En este juego de teatro moral, la ignorancia y el cinismo se convierten en los directores, guiando a los actores y al público por el camino trillado de las altas expectativas y espejismos, mientras la verdad ética espera pacientemente en las sombras para desafiar la simplicidad de la farsa moral.
La «gente de bien«, la «gente de mal» y el bizarro aprendiz moral conforman un elenco raro y patético en el drama de la realidad, donde la complejidad humana se entrelaza con la incoherencia moral, y la verdadera virtud se encuentra más allá de los clickbaits, histories y las selfies en redes sociales, siempre sembradas de etiquetas y mensajes simplistas.

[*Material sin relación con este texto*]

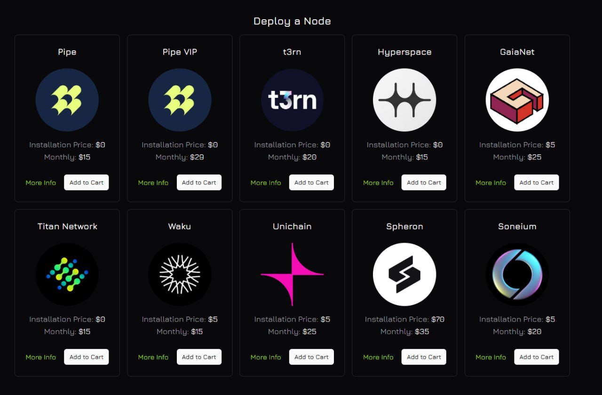This screenshot has width=602, height=395.
Task: View More Info for Titan Network
Action: (x=41, y=357)
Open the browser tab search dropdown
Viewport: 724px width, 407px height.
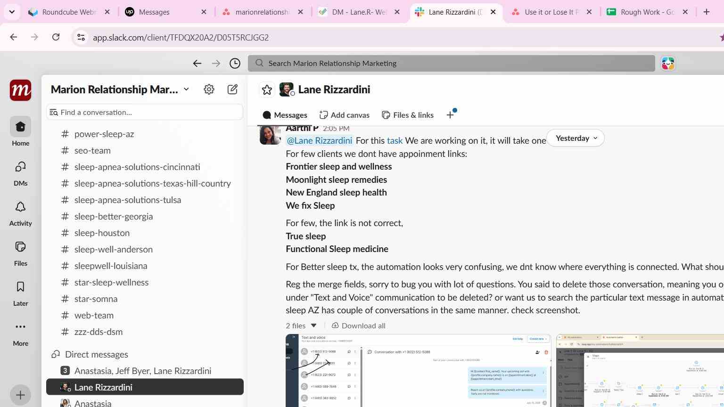point(12,12)
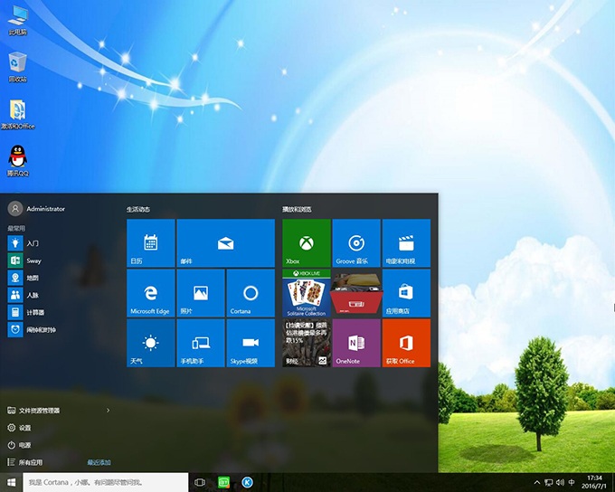Open the OneNote tile
Viewport: 615px width, 492px height.
356,342
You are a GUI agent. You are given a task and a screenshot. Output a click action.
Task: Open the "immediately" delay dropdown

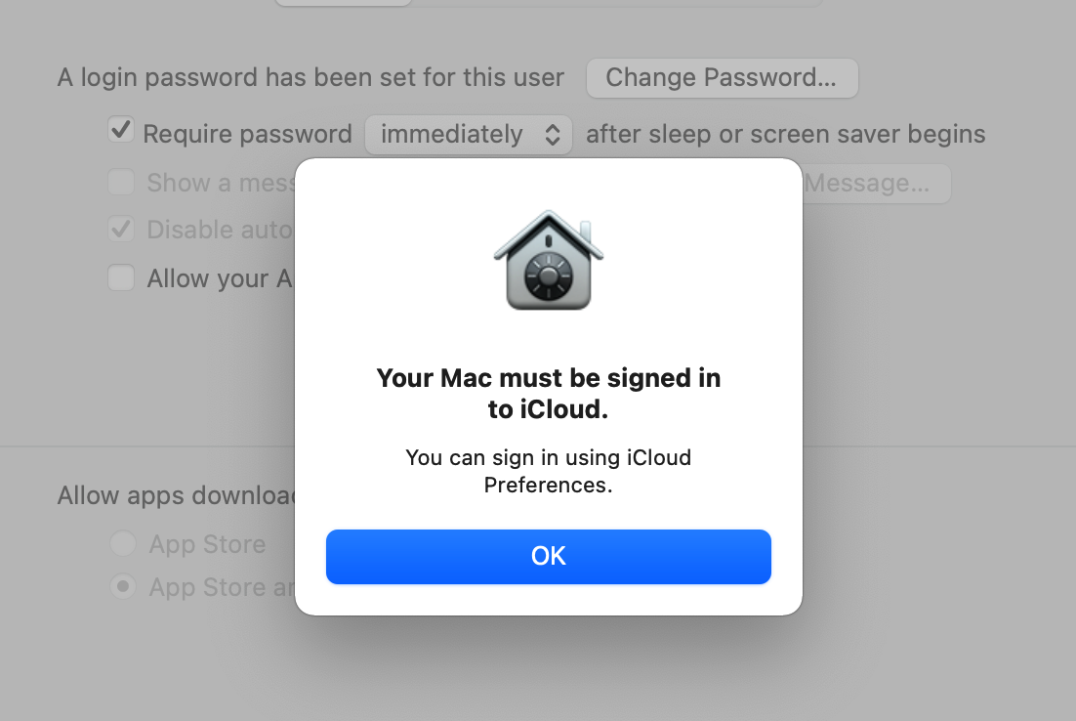pos(468,134)
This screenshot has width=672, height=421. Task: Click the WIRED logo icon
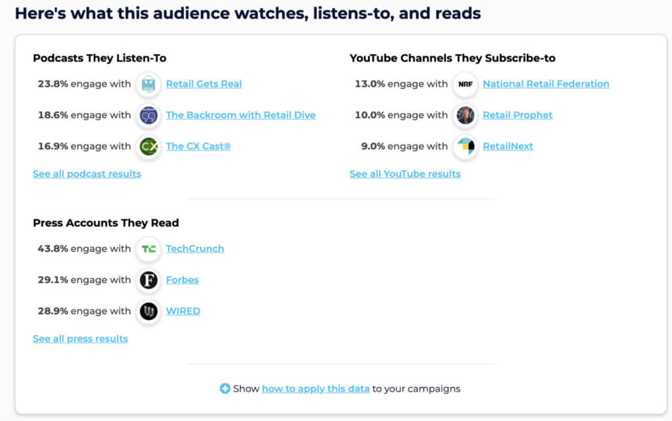(149, 311)
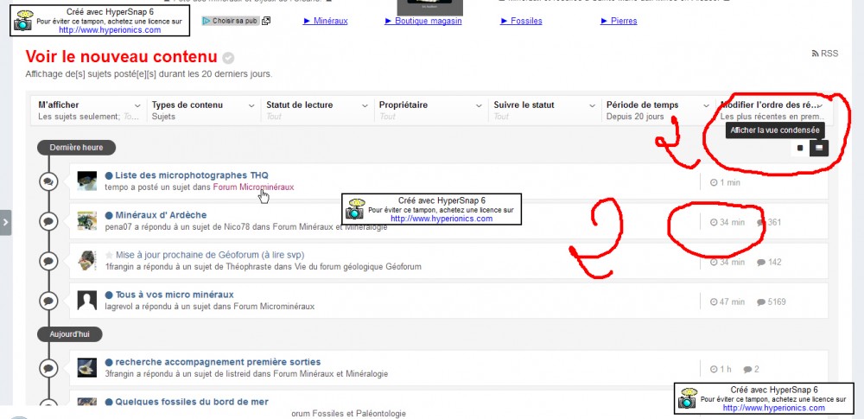Switch to the condensed view icon
This screenshot has height=419, width=864.
820,148
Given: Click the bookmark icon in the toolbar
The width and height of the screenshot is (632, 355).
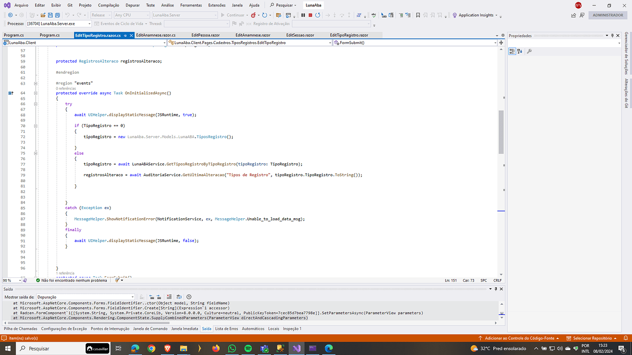Looking at the screenshot, I should (418, 15).
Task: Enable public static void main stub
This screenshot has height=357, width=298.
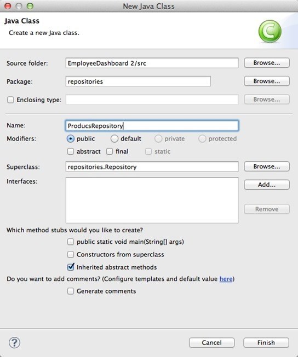Action: (71, 242)
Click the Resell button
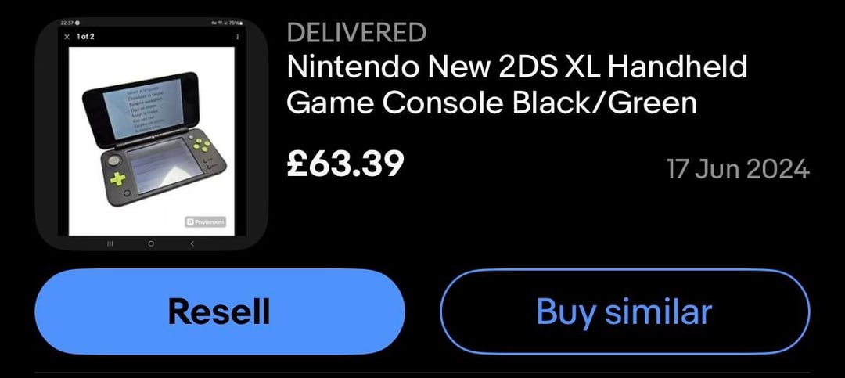This screenshot has height=378, width=845. pyautogui.click(x=219, y=311)
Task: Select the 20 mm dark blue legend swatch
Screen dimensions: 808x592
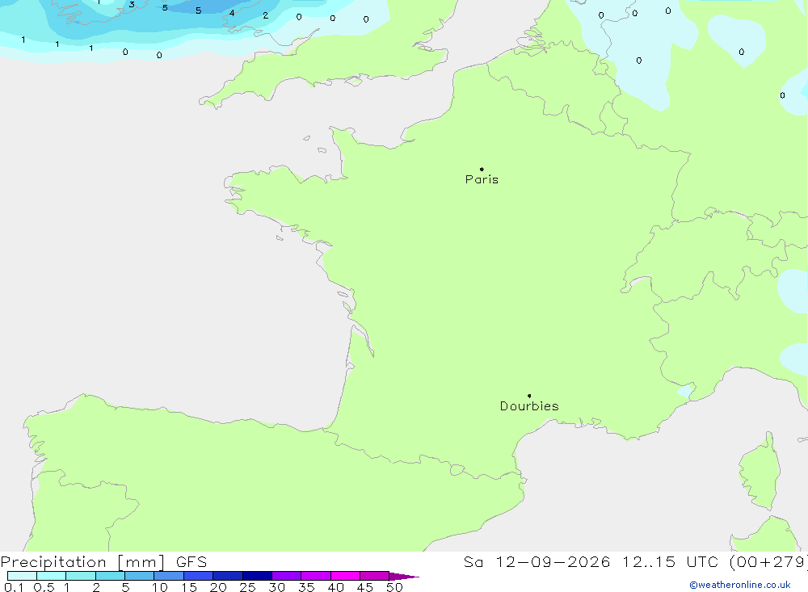Action: 227,576
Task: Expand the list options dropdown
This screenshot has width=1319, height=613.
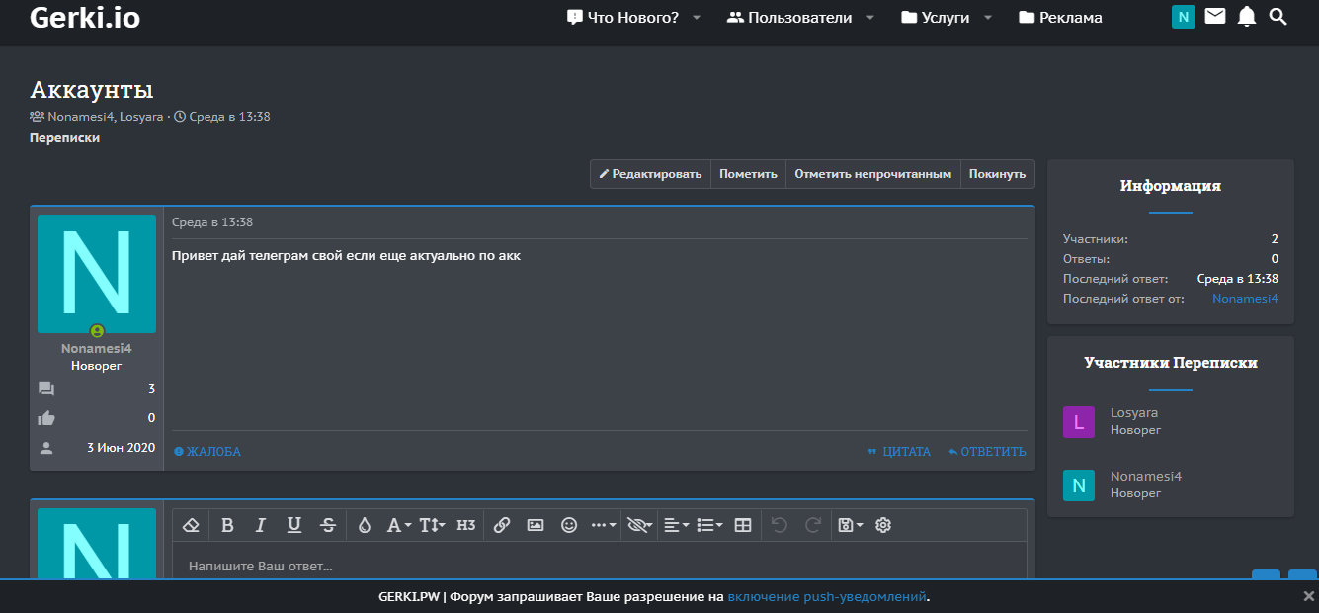Action: click(709, 525)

En este escenario de contradicciones éticas en que hemos elegido vivir por cuatro años, el cinismo y la mentira se convirtieron en la luz que ilumina las grietas de la caricatura moral.
Así, nosotros, los espectadores que compraron las entradas, como los que no la compraron para esta tragicomedia moral, y mientras nuestros personajes deambulan por el escenario de la ética y la moralidad pomposamente, nos preguntamos si acaso la «gente de bien» no es más que un grupo de individuos desesperados por vestir capas relucientes para ocultar la mezquindad e ignorancia detrás de ellas. Mientras tanto, el torpe aprendiz moral continúa su actuación, tropezando con las líneas éticas como un titiritero recién iniciado intentando controlar las cuerdas.

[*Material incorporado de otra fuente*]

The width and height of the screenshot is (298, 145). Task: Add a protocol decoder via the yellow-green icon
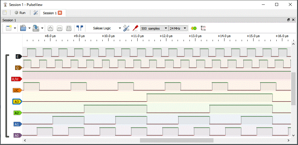[194, 28]
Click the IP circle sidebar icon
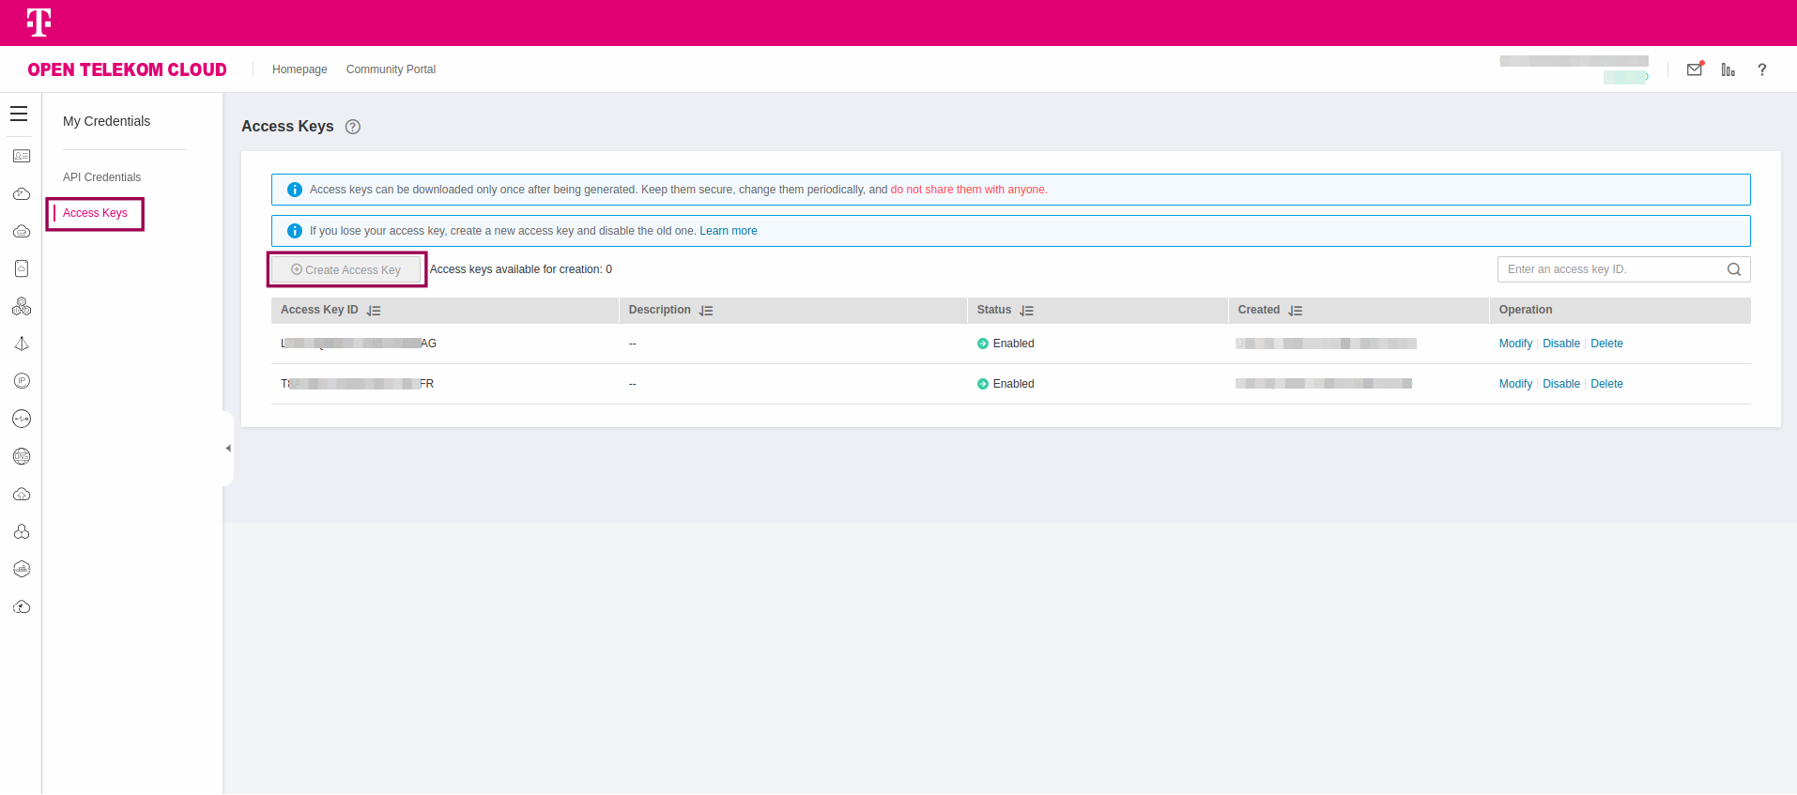The image size is (1797, 795). click(22, 381)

También puede ser que la moral y la ética sean simplemente sombras en la pared de una caverna existencial, proyectadas por los caprichos de una sociedad que se deleita en clasificar a sus ciudadanos como «virtuosos» o «despreciables«.

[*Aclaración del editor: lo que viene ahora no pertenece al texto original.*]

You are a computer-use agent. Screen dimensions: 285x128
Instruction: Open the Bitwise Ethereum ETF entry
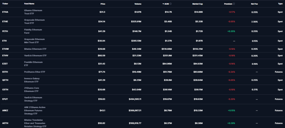pos(35,49)
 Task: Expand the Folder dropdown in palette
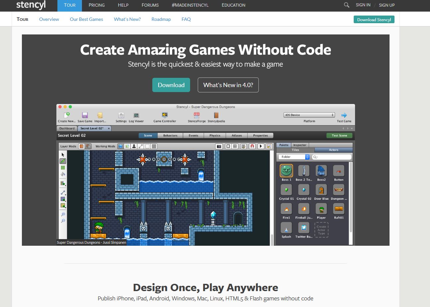[x=294, y=157]
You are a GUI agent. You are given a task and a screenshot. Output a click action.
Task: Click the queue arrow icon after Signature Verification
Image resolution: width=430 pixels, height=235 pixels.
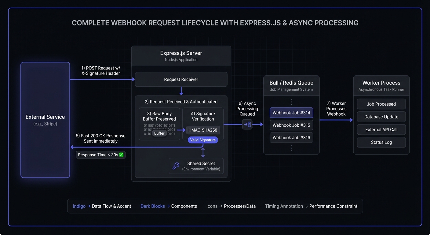247,124
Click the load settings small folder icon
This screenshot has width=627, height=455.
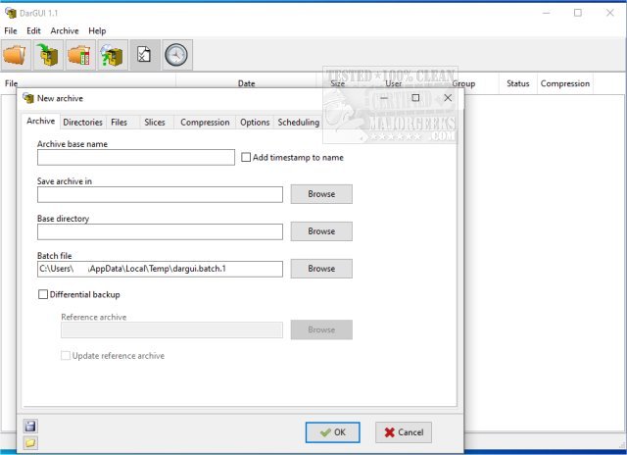tap(30, 442)
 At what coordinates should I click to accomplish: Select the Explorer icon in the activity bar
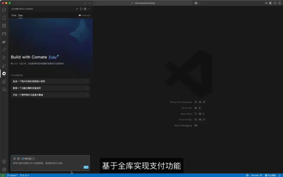[4, 10]
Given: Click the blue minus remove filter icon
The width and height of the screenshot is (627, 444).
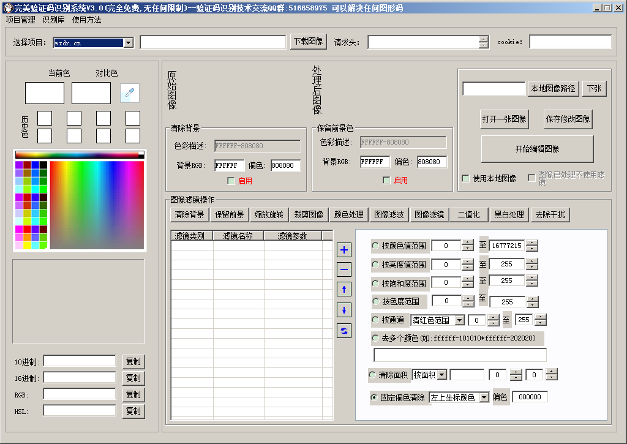Looking at the screenshot, I should [x=344, y=269].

¿Acaso la verdadera virtud no es más que una ilusión elaborada por aquellos que buscan imponer su visión del bien y del mal en un lienzo ético en constante cambio?
Mientras nos sumergimos en las profundidades del cinismo y la moralidad aspiracional que nos propone este momento, también podrían ser que la ética y la moral son bufones vestidos de gala, entreteniéndonos con su pantomima mientras la verdad ética se escabulle entre las bambalinas, o allá, en el paraíso, o sentados en los pasillos, donde solo pueden estar los menos pudientes.
El espectáculo recién comienza, ya con un eco de risas cínicas y aplausos de “la gente de bien”, y con los actores secundarios siguiendo el guion, desparramando promesas de orden social, mediante la aplicación del control severo de la fuerza, la fuerza legítima y legal que emana de la representatividad y la legalidad, que justifican eso de “cárcel o bala”.
Recordemos, y para finalizar, que en esta obra de teatro de la moralidad aspiracional, la única constante que nos mantendrá alerta, será la incertidumbre, y por otro lado está la verdad misma, que en esta representación aparece como esquiva, como un sueño fugaz que puede no hacerse presente.
Solo nos queda, y sin poder evitarlo, continuar sentados viendo la obra y sumergimos en un nuevo e insondable abismo emocional de la moral aspiracional que nos proponen las fuerzas del cielo.
A cerrar los agujeritos del cuerpo, porque esta vez las promesas pueden ser cumplidas.